What to produce
Return only the final portion of the entries: the line with "Image resolution: width=965" and every line after it, each one exact.
----
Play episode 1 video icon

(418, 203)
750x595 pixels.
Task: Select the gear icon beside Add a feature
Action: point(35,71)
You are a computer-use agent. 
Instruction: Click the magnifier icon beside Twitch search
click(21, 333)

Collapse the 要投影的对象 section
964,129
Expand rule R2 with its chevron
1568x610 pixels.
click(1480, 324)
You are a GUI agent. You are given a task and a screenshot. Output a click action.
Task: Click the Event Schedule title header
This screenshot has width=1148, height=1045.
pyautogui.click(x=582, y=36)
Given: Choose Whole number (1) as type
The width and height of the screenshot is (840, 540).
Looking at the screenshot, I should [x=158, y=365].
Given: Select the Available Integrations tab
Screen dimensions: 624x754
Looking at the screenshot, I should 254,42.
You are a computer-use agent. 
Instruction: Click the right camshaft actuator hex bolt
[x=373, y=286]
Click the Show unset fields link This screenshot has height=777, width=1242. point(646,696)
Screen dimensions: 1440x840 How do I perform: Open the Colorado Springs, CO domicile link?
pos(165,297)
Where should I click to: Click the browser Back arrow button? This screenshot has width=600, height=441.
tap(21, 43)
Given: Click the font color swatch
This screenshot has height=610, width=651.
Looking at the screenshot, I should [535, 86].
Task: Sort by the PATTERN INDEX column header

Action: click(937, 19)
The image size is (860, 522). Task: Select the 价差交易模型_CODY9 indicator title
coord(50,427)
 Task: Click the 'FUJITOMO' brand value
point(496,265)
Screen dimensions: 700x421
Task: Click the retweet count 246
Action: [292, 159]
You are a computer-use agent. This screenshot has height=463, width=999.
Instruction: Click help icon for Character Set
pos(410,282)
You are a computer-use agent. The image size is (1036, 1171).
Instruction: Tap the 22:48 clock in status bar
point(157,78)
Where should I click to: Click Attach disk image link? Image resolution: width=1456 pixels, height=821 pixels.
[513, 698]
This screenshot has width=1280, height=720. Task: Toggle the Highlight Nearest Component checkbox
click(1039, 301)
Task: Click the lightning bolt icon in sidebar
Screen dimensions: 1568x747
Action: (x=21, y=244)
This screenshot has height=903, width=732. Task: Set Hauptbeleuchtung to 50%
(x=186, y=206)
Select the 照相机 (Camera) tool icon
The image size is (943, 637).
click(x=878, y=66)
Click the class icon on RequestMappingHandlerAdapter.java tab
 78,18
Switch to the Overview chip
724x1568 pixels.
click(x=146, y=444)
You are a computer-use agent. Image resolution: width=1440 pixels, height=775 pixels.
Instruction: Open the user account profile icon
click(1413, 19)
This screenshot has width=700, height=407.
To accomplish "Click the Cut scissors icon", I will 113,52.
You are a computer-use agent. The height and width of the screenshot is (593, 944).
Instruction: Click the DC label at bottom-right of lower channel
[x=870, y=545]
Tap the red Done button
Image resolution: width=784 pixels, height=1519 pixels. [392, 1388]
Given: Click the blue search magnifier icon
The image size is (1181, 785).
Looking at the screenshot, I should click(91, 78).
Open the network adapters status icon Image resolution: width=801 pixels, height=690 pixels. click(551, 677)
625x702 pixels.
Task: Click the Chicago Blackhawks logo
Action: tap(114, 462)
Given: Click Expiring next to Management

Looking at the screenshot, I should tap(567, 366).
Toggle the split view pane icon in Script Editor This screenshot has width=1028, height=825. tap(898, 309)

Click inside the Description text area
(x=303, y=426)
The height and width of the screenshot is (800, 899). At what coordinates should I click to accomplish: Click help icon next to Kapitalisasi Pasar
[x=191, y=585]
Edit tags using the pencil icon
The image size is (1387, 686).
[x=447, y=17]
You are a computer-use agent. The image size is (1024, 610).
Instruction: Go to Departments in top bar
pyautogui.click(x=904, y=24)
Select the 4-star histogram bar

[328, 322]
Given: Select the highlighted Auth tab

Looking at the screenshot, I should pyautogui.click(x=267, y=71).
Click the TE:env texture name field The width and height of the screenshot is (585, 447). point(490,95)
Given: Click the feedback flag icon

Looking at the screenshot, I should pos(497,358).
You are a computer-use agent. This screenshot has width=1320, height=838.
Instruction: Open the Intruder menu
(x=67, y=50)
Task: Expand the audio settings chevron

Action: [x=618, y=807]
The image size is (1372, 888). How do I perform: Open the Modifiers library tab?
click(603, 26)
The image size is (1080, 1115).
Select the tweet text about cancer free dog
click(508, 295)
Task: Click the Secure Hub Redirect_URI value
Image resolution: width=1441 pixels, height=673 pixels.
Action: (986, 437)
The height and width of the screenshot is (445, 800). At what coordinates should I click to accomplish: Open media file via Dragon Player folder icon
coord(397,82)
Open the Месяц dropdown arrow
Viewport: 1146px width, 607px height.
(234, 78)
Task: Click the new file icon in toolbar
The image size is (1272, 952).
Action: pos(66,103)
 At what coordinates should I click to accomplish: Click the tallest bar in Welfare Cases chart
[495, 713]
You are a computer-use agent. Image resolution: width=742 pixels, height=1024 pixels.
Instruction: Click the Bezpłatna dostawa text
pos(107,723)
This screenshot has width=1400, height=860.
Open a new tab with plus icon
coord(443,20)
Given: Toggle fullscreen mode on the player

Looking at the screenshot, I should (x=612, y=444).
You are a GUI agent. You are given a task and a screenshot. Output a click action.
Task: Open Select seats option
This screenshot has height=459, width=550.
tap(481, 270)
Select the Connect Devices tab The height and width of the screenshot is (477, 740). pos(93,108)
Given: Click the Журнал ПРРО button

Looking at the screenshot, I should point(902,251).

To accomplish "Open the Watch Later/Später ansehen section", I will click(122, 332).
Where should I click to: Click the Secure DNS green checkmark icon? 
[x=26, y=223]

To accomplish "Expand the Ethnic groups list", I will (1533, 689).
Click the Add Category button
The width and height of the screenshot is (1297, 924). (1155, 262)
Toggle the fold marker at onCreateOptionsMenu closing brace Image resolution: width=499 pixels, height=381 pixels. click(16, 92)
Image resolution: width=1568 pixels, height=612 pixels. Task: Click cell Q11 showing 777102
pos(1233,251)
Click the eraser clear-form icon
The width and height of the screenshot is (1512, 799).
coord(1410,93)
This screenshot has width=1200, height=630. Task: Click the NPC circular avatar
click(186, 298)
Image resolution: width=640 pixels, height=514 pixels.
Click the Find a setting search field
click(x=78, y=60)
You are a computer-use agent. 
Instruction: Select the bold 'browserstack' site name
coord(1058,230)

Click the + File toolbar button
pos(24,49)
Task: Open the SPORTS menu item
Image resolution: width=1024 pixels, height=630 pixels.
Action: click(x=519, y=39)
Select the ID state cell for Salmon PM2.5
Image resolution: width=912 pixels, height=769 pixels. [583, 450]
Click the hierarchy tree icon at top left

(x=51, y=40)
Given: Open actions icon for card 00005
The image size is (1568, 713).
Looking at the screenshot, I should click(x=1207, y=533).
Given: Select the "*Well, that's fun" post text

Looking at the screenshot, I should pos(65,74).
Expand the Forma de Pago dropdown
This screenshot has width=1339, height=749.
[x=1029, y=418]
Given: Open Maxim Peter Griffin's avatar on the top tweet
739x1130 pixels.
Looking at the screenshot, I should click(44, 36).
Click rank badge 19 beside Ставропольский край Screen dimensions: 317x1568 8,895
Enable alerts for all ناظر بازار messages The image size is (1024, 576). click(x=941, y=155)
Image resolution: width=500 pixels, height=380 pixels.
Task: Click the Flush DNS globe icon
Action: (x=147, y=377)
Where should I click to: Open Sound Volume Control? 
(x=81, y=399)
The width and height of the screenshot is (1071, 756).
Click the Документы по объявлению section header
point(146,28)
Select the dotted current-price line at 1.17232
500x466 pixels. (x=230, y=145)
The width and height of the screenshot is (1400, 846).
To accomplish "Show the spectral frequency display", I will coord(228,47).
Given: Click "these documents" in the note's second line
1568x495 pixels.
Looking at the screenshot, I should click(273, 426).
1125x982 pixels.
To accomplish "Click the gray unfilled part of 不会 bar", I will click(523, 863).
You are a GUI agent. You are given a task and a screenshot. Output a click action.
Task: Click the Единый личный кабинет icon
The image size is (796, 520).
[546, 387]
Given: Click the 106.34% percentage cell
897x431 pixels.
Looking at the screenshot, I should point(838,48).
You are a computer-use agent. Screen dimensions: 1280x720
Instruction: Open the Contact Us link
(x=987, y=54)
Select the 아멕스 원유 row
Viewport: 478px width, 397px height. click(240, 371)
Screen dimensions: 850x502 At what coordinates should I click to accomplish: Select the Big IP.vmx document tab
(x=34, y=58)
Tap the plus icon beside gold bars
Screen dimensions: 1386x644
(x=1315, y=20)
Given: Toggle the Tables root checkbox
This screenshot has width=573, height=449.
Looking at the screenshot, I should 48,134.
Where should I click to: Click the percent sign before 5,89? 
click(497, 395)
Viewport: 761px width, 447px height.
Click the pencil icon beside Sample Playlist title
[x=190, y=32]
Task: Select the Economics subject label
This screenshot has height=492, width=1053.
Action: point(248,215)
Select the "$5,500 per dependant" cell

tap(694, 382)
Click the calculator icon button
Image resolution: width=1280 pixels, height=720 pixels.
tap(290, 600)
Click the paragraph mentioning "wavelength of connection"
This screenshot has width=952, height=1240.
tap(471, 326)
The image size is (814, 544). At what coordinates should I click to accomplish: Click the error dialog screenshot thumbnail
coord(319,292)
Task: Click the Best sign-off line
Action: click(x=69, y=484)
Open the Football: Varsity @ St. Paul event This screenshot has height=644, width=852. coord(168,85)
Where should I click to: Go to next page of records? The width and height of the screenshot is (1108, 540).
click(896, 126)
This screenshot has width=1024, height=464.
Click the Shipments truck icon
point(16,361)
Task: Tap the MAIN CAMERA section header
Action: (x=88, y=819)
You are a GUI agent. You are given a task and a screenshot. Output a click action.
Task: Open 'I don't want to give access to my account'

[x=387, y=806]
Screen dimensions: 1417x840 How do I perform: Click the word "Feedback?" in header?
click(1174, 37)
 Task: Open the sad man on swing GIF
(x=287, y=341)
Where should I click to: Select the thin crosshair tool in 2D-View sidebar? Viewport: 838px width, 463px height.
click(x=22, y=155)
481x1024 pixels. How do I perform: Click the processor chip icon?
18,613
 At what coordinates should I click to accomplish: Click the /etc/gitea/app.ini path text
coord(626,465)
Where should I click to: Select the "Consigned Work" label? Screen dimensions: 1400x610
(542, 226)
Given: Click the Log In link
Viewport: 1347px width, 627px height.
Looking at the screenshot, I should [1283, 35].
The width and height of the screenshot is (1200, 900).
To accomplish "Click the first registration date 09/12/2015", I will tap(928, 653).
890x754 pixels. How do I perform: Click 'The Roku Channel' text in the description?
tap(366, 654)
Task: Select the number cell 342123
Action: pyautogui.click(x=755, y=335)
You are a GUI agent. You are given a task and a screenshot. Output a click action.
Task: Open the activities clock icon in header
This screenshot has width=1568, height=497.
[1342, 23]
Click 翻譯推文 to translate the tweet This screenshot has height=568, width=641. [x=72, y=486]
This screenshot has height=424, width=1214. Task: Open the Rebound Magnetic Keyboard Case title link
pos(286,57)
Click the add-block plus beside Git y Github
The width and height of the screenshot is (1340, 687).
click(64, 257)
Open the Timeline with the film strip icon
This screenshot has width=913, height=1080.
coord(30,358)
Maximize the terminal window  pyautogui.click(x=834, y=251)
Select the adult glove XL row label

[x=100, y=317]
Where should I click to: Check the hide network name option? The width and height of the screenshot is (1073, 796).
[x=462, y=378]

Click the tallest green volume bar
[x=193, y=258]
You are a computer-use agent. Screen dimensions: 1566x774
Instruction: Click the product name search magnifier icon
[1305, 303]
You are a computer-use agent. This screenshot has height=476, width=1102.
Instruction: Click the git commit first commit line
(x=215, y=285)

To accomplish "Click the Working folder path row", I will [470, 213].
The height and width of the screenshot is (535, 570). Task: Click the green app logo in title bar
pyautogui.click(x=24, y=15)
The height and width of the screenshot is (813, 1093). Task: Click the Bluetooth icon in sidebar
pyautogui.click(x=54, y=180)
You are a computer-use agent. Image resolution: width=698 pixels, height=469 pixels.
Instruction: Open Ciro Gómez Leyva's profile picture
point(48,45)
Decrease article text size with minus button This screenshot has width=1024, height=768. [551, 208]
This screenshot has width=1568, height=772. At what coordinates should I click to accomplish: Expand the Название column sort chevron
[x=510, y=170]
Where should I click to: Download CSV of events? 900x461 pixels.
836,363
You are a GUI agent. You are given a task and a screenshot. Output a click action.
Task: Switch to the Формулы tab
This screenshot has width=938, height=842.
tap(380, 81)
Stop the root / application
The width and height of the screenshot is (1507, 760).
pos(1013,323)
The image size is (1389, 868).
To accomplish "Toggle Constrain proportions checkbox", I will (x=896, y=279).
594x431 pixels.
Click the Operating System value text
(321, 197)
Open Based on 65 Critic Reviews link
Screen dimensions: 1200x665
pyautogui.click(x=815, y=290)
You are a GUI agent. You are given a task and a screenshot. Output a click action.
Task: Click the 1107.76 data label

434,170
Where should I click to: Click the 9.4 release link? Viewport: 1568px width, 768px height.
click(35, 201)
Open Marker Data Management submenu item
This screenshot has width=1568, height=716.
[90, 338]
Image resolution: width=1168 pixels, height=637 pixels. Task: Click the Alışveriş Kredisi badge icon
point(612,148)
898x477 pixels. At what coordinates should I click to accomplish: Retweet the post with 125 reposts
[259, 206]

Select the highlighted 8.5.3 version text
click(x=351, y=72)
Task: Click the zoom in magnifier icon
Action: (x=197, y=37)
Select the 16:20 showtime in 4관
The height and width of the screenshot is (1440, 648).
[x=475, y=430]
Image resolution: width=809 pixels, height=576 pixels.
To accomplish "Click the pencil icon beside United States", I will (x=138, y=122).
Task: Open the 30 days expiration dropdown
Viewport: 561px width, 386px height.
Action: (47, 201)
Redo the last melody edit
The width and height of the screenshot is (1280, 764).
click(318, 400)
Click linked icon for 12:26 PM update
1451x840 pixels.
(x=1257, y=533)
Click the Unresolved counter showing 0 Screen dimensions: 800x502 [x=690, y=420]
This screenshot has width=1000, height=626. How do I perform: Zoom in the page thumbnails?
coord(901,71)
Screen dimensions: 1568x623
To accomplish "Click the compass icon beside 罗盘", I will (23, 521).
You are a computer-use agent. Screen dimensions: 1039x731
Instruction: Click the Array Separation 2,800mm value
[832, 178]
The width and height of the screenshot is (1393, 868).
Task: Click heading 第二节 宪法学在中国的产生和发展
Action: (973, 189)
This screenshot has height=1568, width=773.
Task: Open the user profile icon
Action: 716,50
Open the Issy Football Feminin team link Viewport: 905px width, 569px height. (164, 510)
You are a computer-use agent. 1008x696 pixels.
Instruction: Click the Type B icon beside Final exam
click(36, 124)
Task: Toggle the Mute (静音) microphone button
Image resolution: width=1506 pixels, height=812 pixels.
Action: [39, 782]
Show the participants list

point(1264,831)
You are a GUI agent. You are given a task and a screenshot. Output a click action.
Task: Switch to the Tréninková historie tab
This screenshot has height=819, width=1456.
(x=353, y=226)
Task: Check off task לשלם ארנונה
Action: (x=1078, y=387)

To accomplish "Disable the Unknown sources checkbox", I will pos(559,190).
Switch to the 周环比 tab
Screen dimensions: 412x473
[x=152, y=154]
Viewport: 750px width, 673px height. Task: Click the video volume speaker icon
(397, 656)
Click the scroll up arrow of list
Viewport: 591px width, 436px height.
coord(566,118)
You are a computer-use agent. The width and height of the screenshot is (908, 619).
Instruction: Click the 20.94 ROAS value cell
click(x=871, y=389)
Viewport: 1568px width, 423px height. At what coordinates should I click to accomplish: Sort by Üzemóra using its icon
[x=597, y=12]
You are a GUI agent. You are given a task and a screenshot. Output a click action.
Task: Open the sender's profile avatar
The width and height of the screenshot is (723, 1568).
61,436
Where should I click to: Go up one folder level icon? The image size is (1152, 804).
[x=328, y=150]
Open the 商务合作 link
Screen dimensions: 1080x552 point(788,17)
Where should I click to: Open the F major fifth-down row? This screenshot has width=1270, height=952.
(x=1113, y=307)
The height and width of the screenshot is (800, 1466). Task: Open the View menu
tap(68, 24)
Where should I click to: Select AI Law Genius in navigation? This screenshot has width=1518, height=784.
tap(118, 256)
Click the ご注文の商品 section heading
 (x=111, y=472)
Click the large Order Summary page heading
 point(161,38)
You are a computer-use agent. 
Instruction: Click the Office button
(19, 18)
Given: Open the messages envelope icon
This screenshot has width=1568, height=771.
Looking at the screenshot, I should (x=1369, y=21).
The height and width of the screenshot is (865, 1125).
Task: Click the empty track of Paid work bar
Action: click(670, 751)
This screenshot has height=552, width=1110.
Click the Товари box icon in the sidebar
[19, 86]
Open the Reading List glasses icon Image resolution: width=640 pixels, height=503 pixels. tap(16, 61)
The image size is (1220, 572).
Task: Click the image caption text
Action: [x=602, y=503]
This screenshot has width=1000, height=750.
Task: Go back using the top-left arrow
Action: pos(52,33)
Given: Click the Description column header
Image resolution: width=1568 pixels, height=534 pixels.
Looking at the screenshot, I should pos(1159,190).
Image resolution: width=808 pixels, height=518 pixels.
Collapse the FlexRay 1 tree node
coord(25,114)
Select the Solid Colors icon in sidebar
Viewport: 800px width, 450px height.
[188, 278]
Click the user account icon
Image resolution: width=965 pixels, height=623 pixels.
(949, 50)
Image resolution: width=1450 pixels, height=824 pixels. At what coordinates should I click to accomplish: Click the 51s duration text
----
Answer section
Image resolution: width=965 pixels, height=623 pixels.
(949, 50)
Image resolution: width=1450 pixels, height=824 pixels. At what coordinates should I click to accomplish: Click the 51s duration text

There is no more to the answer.